Saturday, February 20, 2016

Fundamentals of Computing - Lesson 2 - How the Computer Works

A computer consists of several units each adding up to what you see as a small miracle machine that will serve your every wish. If you wondered why we didn't look at Windows in the first lesson, I will explain that in a future lesson. Right now we are building up the fundamentals you need so you can understand what a computer is all about.

The Core of Your Computer - The CPU
CPU stands for Central Processing Unit. This is what lies at the core of your computer. When measuring speed we talk of megahertz and gigahertz. My first computer ran at 12 megahertz. The one I use today runs at 2 gigahertz, or expressed also as 2,000 megahertz.
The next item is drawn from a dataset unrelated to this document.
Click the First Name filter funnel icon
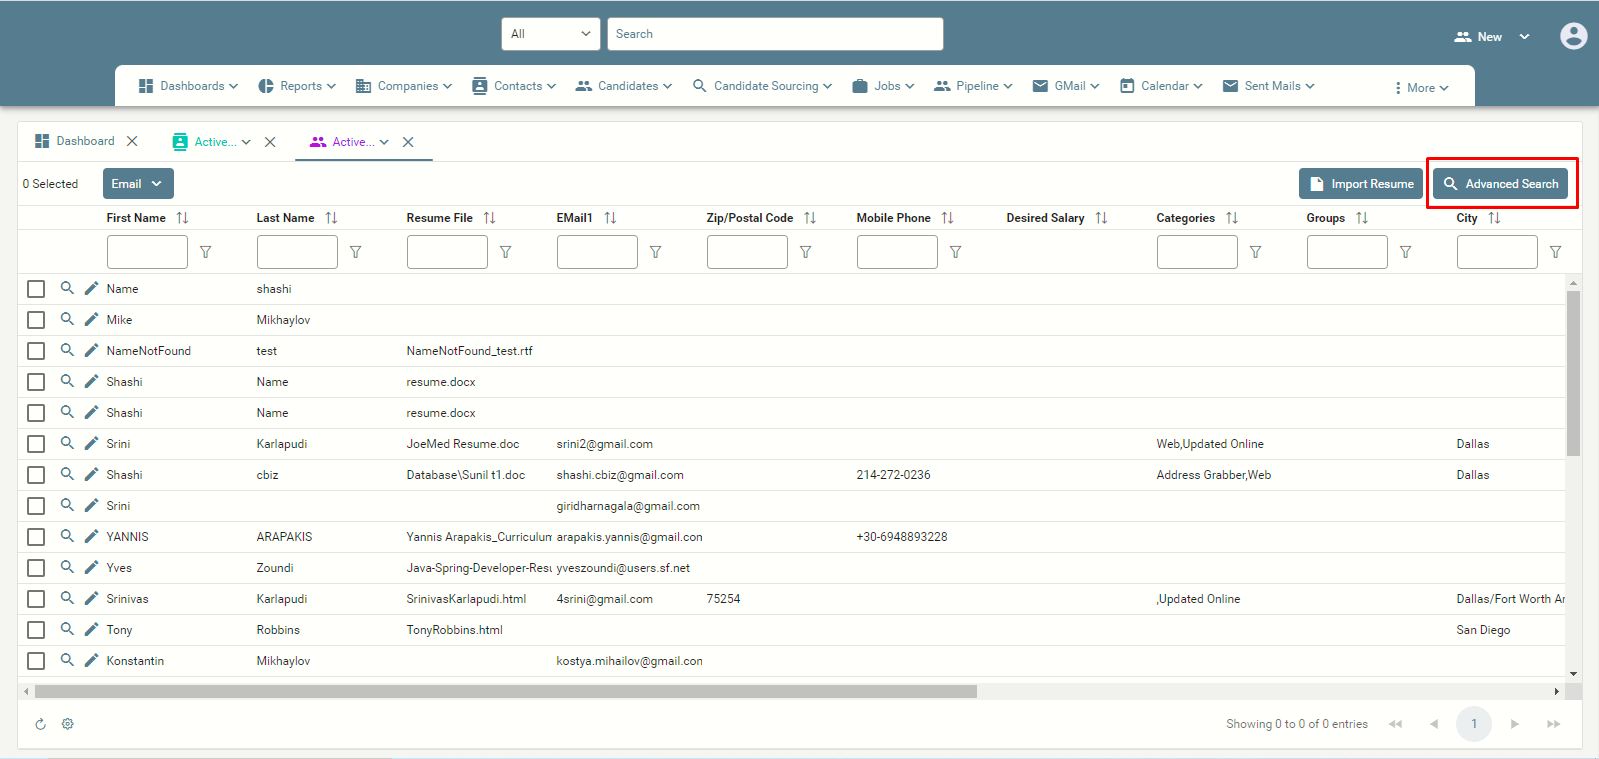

Computers work with 0 and 1 at their core level. If you had to explain 4 to a computer it would be rendered as 100 - not one hundred, but four, because of the binary numbering system, which works as follows:

00000001 = 1 (one)
00000010 = 2 (two)
00000011 = 3 (three)
00000100 = 4 (four)
00000101 = 5 (five)

I am sure you get the system. :-)

When you want your computers to do something for you, you need a program. Nowadays, it's so commonplace to just think of clicking a program, so many forget this, but please read as we go along these lessons, so you get the full understanding of what computing is all about.
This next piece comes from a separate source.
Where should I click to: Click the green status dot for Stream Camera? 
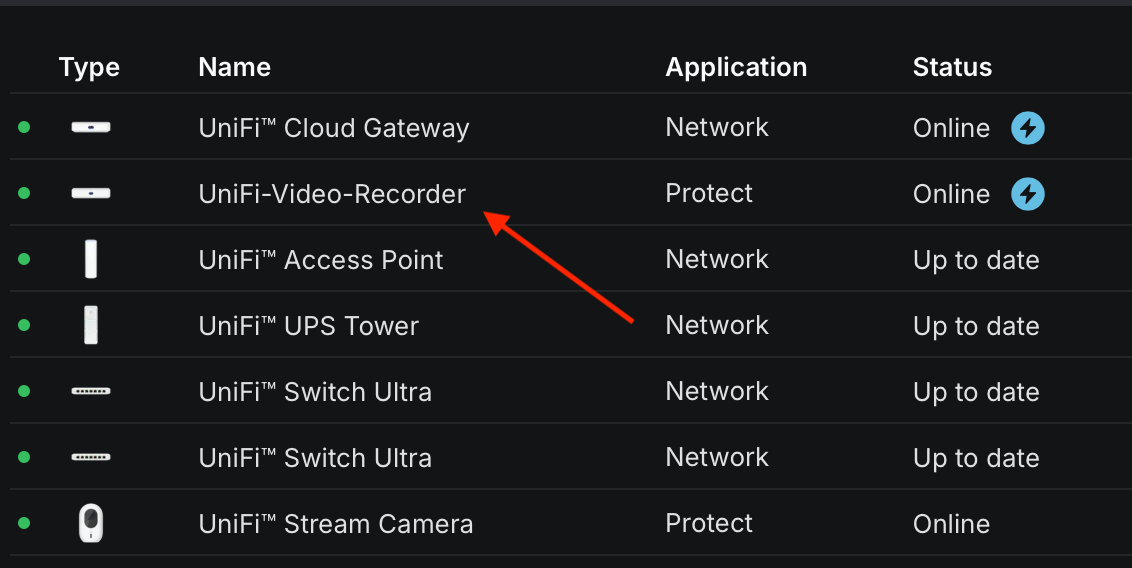tap(24, 523)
What Programming Is All About
In the old days, computer programming languages could either be BASIC. DOS 3.3 came with a GW-Basic enterpreter.

When you wrote programs in GW-Basic, you worked with line numbers, such as

10 CLS - clearing the screen
20 PRINT "What is your name? "

If you made an error, for instance forgot something, you could insert a line number 21, 22 etc, and then renumber your line numbers, and everything got quite tedious looking back and forth in your source code. The GW-BASIC enterpreter "translated" what you programmed into machine code. We will look at that later in this lesson.

With the arrival of DOS 5.0, the QBASIC enterpreter (Quick Basic) was introduced. It added new functions to basic, and line numbers were removed. It began to look a bit like other programming languages that were available such as Turbo Pascal which was very commonplace in it school environments. You still had to run the QBASIC environment for your programs to work, so you had to make sure that the person you were going to send your program to had the same operating system as GW-BASIC was not compatible with QBASIC, and GW-BASIC didn't come along with MS-DOS 5.0, so when people didn't have the old executable, they couldn't run the program. But let's not lose ourselves in this...

What IS important is knowing that for a computer to execute your instructions it needs machine code. If you tried to open your notepad program in a Notepad window, you would get gibberish such as this:

What you see is impossible to read, but your computer can understand this - which is even shown in somewhat simplified format.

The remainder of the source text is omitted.